* **HOW TO COMPLETE THIS TASK**:
Reproduce verbatim the lines of the material below, starting at the line with "remove all (274, 506)" and ending at the line with "[Follow this ad] (407, 260)", both inclusive; skip the rest.

** Opening DATA RECORDS block **

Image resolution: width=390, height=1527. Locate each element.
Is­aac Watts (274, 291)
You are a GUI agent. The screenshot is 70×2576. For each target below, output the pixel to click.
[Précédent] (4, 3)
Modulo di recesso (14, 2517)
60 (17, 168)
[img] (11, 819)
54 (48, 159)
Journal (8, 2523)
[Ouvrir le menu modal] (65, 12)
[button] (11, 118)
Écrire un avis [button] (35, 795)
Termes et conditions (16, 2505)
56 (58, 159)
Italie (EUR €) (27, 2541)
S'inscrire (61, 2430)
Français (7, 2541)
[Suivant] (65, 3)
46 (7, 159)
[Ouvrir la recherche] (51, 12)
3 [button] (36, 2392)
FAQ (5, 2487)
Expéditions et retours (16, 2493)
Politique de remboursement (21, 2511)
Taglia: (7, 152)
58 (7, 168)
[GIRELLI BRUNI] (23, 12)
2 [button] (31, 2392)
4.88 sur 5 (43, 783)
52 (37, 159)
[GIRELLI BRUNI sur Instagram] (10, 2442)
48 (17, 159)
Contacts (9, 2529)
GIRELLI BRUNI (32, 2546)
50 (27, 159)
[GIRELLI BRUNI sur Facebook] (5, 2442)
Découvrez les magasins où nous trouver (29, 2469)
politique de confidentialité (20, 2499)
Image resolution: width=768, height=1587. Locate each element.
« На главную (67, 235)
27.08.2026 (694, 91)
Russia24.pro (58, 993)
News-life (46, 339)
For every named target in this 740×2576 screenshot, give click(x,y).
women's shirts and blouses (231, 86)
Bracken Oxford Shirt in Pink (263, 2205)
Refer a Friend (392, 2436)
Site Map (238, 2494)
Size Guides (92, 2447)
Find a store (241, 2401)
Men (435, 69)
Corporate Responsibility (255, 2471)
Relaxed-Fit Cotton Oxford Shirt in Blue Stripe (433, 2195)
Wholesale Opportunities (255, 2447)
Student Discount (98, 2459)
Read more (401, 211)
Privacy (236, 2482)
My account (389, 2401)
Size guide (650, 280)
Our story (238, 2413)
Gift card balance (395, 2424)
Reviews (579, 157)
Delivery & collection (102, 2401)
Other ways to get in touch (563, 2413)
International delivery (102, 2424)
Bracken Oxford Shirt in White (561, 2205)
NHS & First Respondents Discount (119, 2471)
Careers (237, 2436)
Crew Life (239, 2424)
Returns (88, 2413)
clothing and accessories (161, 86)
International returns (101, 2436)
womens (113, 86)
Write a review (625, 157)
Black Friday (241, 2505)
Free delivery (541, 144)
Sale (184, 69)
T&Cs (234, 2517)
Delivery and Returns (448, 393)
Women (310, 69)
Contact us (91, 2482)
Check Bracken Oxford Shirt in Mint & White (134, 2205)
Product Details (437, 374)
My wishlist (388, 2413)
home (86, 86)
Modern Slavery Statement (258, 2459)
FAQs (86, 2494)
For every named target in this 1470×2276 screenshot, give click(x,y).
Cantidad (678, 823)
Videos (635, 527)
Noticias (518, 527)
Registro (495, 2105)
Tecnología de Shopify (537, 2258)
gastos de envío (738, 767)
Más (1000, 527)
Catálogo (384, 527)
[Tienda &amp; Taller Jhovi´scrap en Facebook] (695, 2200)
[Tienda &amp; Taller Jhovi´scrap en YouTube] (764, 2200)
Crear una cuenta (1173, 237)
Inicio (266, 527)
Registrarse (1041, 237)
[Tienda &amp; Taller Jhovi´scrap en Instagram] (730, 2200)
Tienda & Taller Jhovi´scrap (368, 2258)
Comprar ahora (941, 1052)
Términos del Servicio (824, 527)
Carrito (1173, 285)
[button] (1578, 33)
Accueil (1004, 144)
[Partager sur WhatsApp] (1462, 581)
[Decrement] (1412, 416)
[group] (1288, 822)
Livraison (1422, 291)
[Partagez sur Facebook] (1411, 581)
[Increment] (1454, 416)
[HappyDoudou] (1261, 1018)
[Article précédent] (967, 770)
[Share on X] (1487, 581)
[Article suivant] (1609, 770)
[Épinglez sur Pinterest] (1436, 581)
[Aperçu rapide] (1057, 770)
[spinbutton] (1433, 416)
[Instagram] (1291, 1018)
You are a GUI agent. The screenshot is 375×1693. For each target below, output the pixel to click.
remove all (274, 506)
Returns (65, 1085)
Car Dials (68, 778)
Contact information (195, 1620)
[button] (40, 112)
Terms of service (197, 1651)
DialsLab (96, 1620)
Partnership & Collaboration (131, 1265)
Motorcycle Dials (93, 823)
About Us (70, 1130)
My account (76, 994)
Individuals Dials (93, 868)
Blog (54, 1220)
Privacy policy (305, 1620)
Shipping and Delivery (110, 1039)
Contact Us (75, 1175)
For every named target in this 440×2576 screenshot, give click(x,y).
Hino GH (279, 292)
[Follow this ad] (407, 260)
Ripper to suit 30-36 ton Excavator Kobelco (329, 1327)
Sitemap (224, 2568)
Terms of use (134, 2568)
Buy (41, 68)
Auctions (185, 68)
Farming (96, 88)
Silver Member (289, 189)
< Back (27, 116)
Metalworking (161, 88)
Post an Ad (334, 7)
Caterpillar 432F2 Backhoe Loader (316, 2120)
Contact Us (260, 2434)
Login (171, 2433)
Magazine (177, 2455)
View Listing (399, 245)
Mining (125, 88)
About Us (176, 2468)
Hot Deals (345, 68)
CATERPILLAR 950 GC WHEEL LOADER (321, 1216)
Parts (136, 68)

** Closing DATA RECORDS block **

* **RESPONSE**:
remove all (274, 506)
Returns (65, 1085)
Car Dials (68, 778)
Contact information (195, 1620)
[button] (40, 112)
Terms of service (197, 1651)
DialsLab (96, 1620)
Partnership & Collaboration (131, 1265)
Motorcycle Dials (93, 823)
About Us (70, 1130)
My account (76, 994)
Individuals Dials (93, 868)
Blog (54, 1220)
Privacy policy (305, 1620)
Shipping and Delivery (110, 1039)
Contact Us (75, 1175)
For every named target in this 440×2576 screenshot, give click(x,y).
Hino GH (279, 292)
[Follow this ad] (407, 260)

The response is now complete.